Question 3.7: A beam 12 in long is to support a load of 488 lbf acting 3 i...

The loading, shear-force, and bending-moment diagrams are shown in Fig. 3–19b. If the direct shear force is included in the analysis, the maximum stresses at the top and bottom of the beam will be the same as if only bending were considered. The maximum bending stresses are

σ = ±\frac {M_{c}}{I} = ±\frac {1098(1.5)}{1.66} = ±992 psi

However, the maximum stress due to the combined bending and direct shear stresses may be maximum at the point (3−, 1.227) that is just to the left of the applied load, where the web joins the flange. To simplify the calculations we assume a cross section with square corners (Fig. 3–19c). The normal stress at section ab, with x = 3 in, is

σ = -\frac {M_{y}}{I} = ±\frac {1098(1.227)}{1.66} = -812 psi

For the shear stress at section ab, considering the area above ab and using Eq. (3–30) gives

Q =\int_{y_{1}}^{c}{y dA} =\overline{y}′A′           (3–30)

Q=\overline{y}′A′=(1.227 +\frac {0.273}{2})(1.410)(0.273) =0.525 in^{3}

Using Eq. (3–31) with V = 366 lbf, I = 1.66 in^{4}, Q = 0.525 in^{3}, and b = 0.170 in yields

τ = \frac {V Q}{I b }          (3.13)

τ_{xy} = −\frac {V Q}{I b }= −\frac {366(0.525)}{1.66(0.170)}= −681 psi

The negative sign comes from recognizing that the shear stress is down on an x face of a dx dy element at the location being considered.
The principal stresses at the point can now be determined. Using Eq. (3–13), we find that at x = 3− in, y = 1.227 in,

σ_{1}, σ_{2} =\frac {σ_{x} + σ_{y}}{2} ±\sqrt {(\frac {σ_{x} − σ_{y}}{2})^{2}+ τ^{2}_{xy}}                    (3–13)
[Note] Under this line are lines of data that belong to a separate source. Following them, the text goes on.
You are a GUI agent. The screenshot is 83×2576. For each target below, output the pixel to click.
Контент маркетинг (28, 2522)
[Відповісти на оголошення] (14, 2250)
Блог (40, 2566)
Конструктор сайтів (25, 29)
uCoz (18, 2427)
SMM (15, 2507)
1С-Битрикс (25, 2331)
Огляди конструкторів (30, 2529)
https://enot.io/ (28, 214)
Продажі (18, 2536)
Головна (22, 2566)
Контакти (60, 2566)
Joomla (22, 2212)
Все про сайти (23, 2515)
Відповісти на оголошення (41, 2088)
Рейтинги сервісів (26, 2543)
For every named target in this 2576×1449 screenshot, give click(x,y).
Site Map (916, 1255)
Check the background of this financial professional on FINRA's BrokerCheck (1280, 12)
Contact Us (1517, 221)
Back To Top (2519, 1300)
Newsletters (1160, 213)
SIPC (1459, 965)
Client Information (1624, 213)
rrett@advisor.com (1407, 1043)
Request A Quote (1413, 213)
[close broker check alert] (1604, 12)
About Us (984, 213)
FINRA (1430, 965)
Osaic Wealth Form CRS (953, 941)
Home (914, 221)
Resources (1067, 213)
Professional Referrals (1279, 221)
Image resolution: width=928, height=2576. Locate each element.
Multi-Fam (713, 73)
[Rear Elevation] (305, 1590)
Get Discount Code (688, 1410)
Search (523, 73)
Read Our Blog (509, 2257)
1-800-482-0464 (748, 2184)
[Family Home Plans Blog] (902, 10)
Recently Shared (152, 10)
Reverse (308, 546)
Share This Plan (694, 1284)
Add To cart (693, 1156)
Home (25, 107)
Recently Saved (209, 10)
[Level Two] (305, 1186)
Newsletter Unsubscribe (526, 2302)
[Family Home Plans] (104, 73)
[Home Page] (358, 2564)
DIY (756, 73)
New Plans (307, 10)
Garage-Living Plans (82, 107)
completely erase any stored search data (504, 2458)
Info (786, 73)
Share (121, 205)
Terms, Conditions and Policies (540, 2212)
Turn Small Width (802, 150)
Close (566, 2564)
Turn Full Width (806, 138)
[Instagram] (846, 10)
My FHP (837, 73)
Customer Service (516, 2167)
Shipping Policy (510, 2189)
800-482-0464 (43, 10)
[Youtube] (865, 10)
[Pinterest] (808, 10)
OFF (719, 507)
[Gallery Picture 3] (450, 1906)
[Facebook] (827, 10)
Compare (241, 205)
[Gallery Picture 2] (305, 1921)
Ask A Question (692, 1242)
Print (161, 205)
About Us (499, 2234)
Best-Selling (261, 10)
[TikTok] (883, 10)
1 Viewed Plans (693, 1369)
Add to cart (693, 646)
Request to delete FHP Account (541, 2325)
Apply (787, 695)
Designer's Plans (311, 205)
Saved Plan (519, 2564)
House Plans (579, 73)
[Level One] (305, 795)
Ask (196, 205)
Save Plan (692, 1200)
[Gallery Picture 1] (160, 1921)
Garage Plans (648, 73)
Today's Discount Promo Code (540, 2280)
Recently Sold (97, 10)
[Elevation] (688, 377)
= \frac {−812 + 0}{2} ±\sqrt {(\frac {−812 − 0}{2})^{2}+ (−681)^{2}} = 387, −1200 psi

For a point at x = 3^{−} in, y = −1.227 in, the principal stresses are σ_{1}, σ_{2} = 1200, −387 psi. Thus we see that the maximum principal stresses are ±1200 psi, 21 percent higher than thought by the designer.